SHORT TASK. Rescale the rows below by rewriting all of them, requests included, with every coordinate in the answers multiplied by 1.95 and rounded to a whole number, halves rounded up. Leave the numbers in the requests unchanged, and leave the pictures out of your answer.

MATERIAL TO PROCESS.

====

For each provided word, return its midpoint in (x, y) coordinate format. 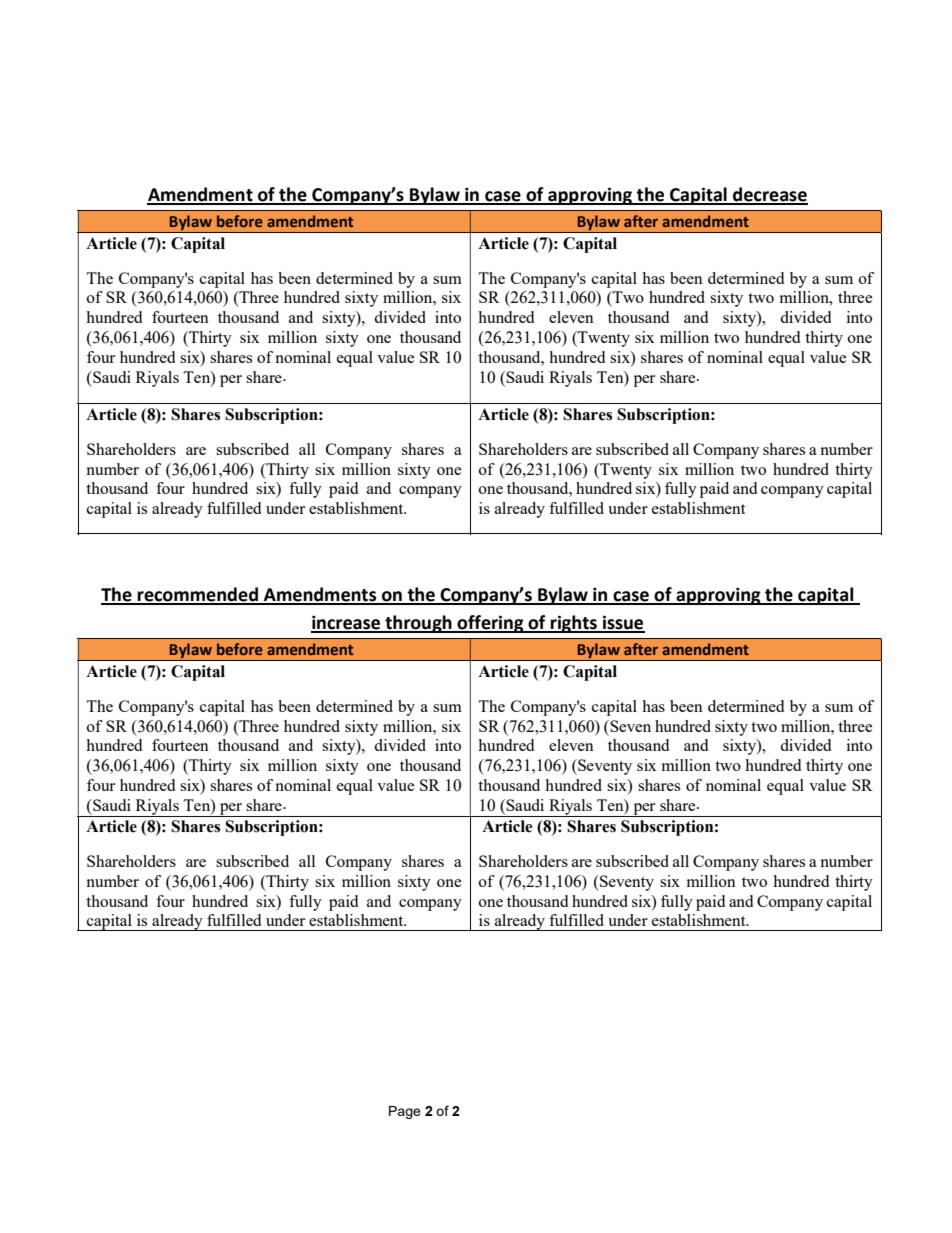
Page (405, 1112)
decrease (769, 195)
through (418, 624)
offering (490, 624)
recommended (197, 595)
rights (574, 624)
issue (623, 623)
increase (347, 623)
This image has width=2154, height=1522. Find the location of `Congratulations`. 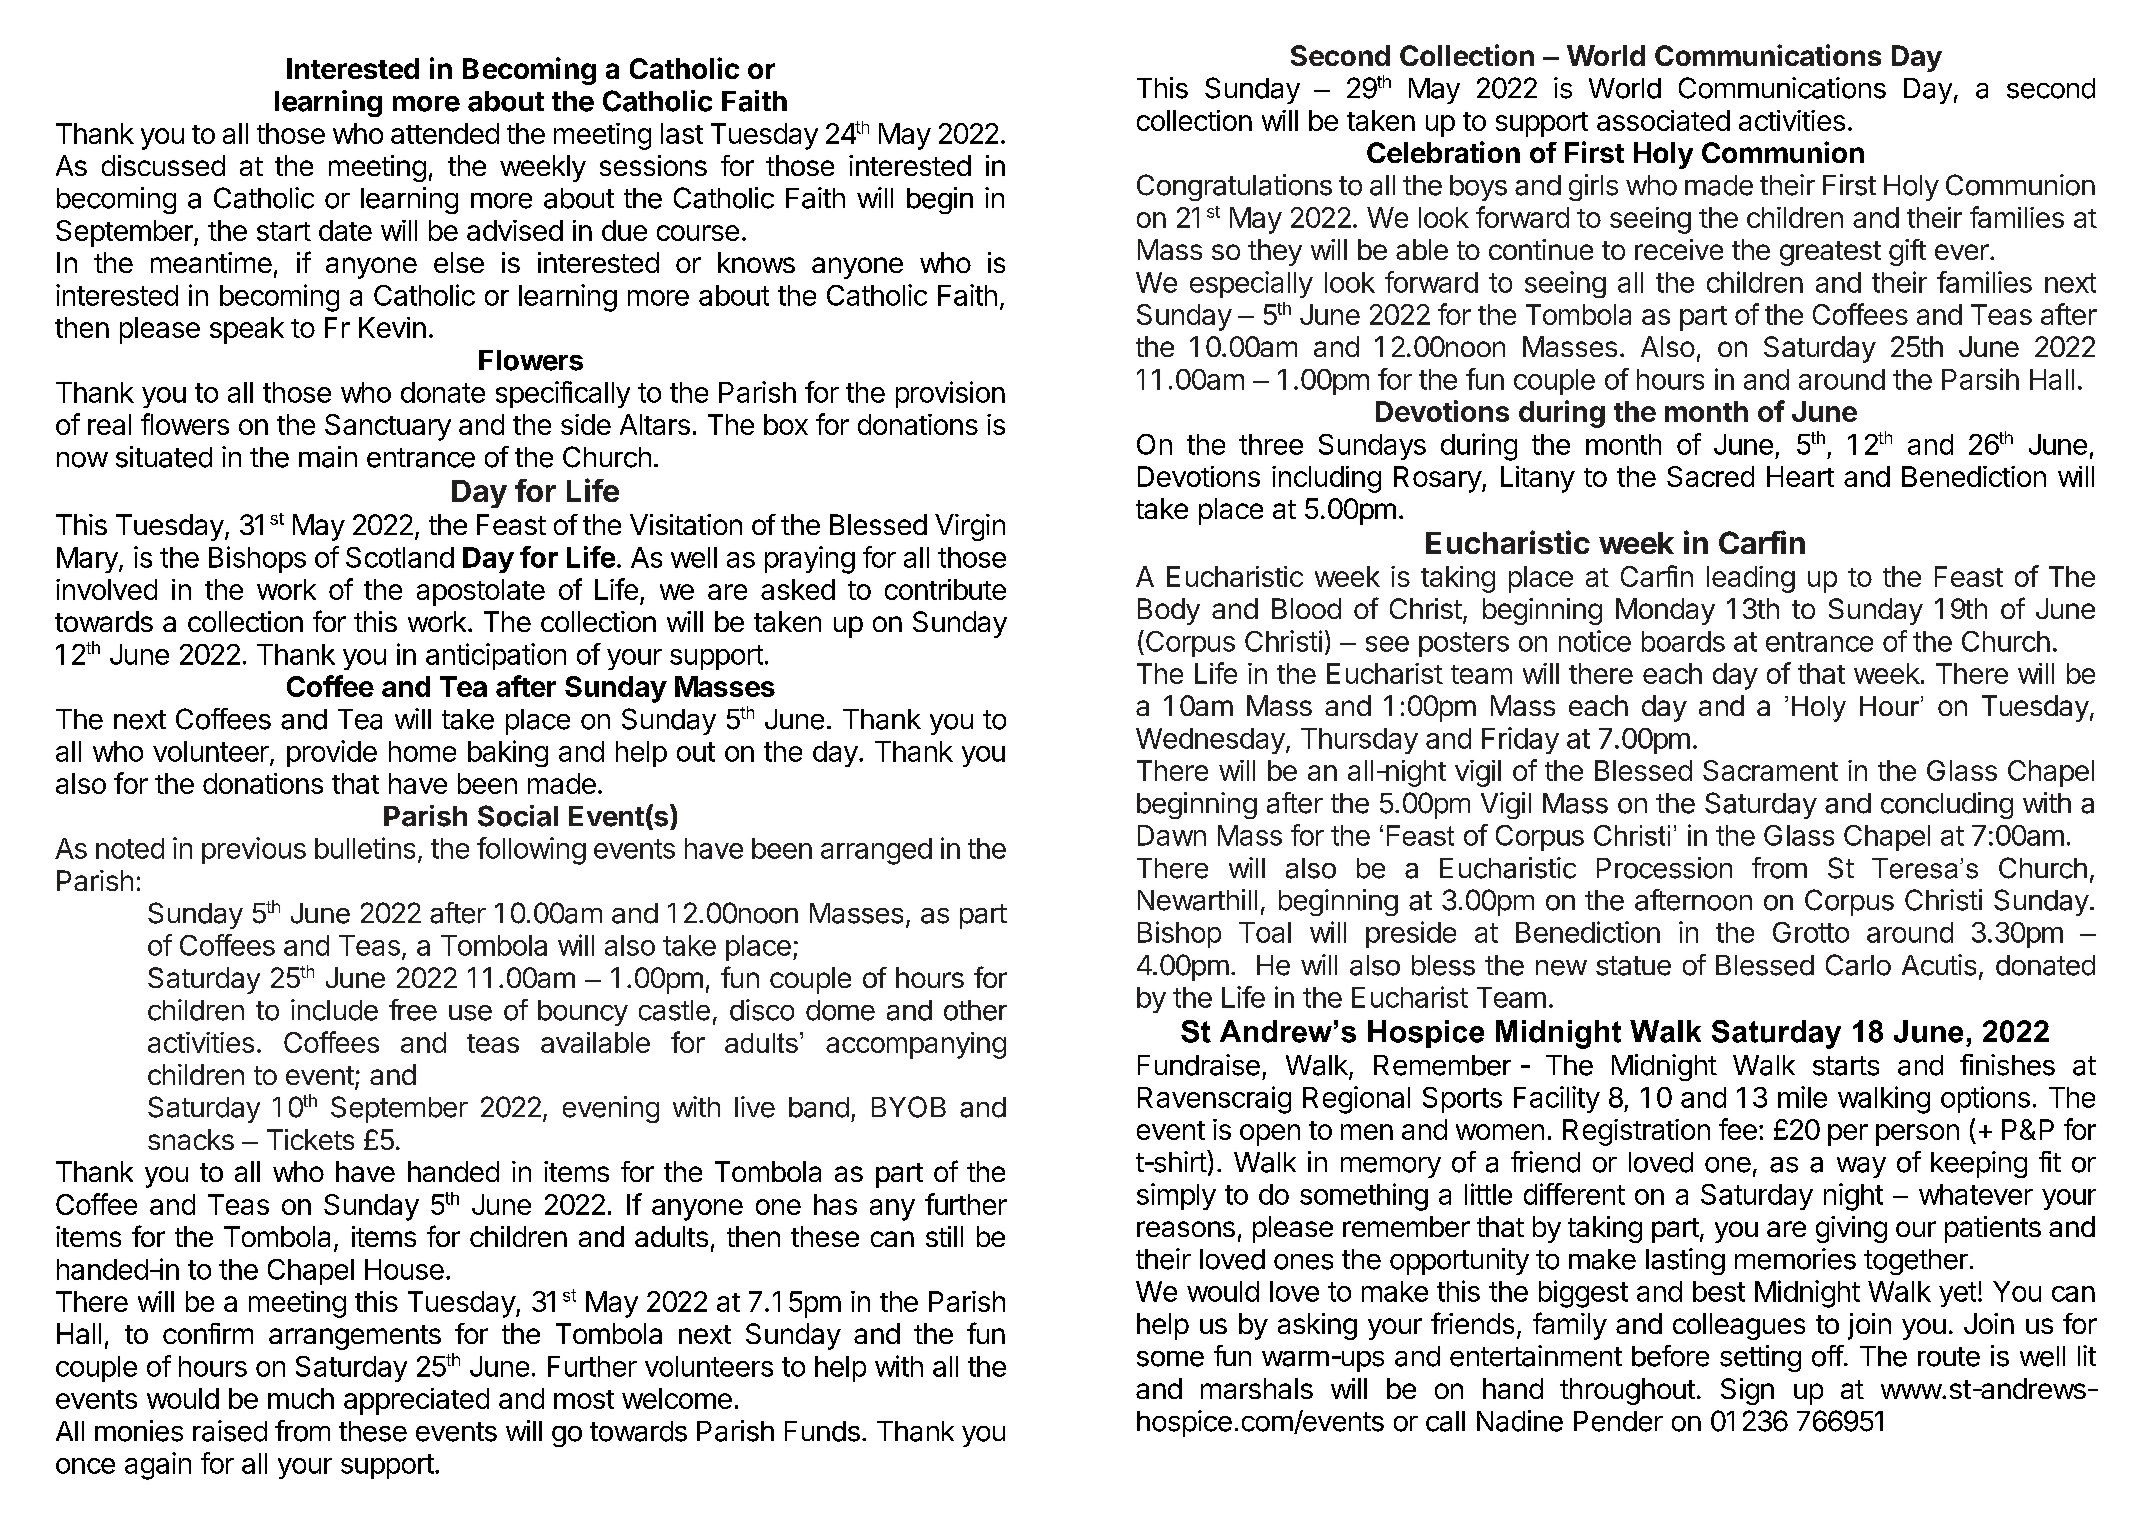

====

EXERCISE SOLUTION.
For each provided word, return its midpoint in (x, y) coordinate format. 
Page (790, 2168)
decrease (1500, 380)
through (815, 1217)
offering (956, 1217)
recommended (384, 1160)
rights (1119, 1217)
issue (1215, 1215)
increase (677, 1215)
This image has width=2154, height=1522. Find the location of `Congratulations`. 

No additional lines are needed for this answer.